I can't see any good use for this: emails that self-destruct after a time limit. I can see lots of bad uses, mainly revolving around destroying evidence. I also wonder about the forwarding-prevention - it seems like currently, if you forward an email in the usual thoughtless, top-quoted manner, you're inadvertently attaching a pretty useful audit trail to the message as well. Now, you'll just cut and paste the body into a new mail, forcing you to consider not, say, including any of the headers.

Microsoft: enablers of plausible deniability.
ext_8707: Taken in front of Carnegie Hall (quiet)

[identity profile] ronebofh.livejournal.com 2003-10-20 07:31 am (UTC)(link)
I know a kid who was working on that crap. Some businesses seem to really want that as a feature, mostly because of liability issues combined with a painful brand of ignorance that only some management people can have.
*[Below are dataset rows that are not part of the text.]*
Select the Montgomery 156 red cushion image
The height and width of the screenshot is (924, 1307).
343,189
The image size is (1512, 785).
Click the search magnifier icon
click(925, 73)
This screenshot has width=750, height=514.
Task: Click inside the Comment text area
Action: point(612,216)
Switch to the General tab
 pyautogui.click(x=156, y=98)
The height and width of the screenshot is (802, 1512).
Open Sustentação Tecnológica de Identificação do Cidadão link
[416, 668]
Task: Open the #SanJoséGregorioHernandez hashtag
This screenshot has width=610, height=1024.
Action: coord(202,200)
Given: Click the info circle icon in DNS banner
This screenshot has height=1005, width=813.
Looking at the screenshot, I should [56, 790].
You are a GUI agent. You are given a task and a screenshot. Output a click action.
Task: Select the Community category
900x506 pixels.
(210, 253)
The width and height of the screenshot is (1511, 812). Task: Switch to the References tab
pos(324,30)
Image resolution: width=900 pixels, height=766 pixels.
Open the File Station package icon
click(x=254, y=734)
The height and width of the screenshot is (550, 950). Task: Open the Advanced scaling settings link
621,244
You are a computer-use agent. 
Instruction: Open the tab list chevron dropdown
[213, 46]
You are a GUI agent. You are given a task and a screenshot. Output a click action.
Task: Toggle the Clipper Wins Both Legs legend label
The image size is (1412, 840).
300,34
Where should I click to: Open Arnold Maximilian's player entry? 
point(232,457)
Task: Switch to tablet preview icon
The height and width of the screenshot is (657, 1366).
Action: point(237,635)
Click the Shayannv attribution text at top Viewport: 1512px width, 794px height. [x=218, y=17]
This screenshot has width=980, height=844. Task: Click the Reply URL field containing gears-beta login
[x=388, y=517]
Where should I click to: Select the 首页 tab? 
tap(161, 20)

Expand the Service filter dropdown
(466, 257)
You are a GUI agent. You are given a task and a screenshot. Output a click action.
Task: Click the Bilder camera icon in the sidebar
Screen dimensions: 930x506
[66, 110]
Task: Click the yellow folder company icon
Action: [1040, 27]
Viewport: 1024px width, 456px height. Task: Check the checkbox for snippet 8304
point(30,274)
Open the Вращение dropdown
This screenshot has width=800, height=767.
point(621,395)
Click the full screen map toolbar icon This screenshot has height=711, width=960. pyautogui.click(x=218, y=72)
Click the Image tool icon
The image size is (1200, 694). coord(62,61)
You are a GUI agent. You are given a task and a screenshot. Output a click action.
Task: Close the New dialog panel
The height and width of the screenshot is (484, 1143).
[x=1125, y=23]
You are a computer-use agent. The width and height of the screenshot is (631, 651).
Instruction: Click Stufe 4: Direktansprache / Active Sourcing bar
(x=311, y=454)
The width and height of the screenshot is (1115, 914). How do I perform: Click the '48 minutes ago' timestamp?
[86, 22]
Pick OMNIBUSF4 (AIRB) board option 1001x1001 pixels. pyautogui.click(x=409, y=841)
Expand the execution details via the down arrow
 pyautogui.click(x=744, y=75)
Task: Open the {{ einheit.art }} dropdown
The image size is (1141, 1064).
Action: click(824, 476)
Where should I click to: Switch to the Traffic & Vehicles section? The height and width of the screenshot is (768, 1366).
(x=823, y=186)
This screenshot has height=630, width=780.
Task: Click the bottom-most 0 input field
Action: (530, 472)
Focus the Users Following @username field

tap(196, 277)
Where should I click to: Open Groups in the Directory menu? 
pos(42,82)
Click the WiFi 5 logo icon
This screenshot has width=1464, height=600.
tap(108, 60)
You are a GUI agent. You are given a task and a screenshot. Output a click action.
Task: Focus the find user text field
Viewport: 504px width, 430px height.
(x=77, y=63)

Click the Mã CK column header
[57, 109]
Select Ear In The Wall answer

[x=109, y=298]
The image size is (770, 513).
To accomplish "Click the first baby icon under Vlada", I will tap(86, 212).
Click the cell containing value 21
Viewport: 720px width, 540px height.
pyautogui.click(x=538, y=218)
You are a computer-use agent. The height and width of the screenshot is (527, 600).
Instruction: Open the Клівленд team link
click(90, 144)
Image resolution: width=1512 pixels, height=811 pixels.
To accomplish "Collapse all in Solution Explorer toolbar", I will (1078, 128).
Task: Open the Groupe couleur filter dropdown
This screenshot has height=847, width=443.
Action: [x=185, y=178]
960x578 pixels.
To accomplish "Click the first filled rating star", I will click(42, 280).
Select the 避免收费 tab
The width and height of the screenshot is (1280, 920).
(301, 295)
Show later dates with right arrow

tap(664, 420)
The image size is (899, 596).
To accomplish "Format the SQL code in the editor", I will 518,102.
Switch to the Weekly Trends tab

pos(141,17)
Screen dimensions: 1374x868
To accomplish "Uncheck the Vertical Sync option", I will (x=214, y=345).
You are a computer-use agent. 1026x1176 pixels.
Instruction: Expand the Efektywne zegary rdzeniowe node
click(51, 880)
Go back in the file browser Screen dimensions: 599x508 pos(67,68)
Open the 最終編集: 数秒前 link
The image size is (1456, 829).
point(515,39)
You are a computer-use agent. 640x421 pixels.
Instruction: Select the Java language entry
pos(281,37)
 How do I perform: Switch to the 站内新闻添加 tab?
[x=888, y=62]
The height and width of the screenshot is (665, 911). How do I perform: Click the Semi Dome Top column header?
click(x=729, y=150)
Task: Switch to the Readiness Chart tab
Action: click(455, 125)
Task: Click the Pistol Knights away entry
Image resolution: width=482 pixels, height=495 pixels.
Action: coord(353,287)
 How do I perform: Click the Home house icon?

As i've said before, it'll all end in tears.
ext_181967: (Default)

[identity profile] waider.livejournal.com 2003-10-20 07:34 am (UTC)(link)
I've just thought of another fun use for it: mailing out temporary activation keys. not only does the software on your disk expire at some point, but the mail that contained the key also expires. *bamf*

[identity profile] grumpy-sysadmin.livejournal.com 2003-10-20 10:26 am (UTC)(link)
Maybe if we're lucky that chain of events will continue: the saleslime that suckered someone into paying for the technology will disappear in the night, followed by the company that sells it being delisted from NASDAQ and filing for bankruptcy.

[identity profile] ikkyu2.livejournal.com 2003-10-20 07:47 pm (UTC)(link)
People are already trying to send me these things at Columbia, hotbed of academic paranoia that it is.

I find it annoying and have set my filters to autoreject them.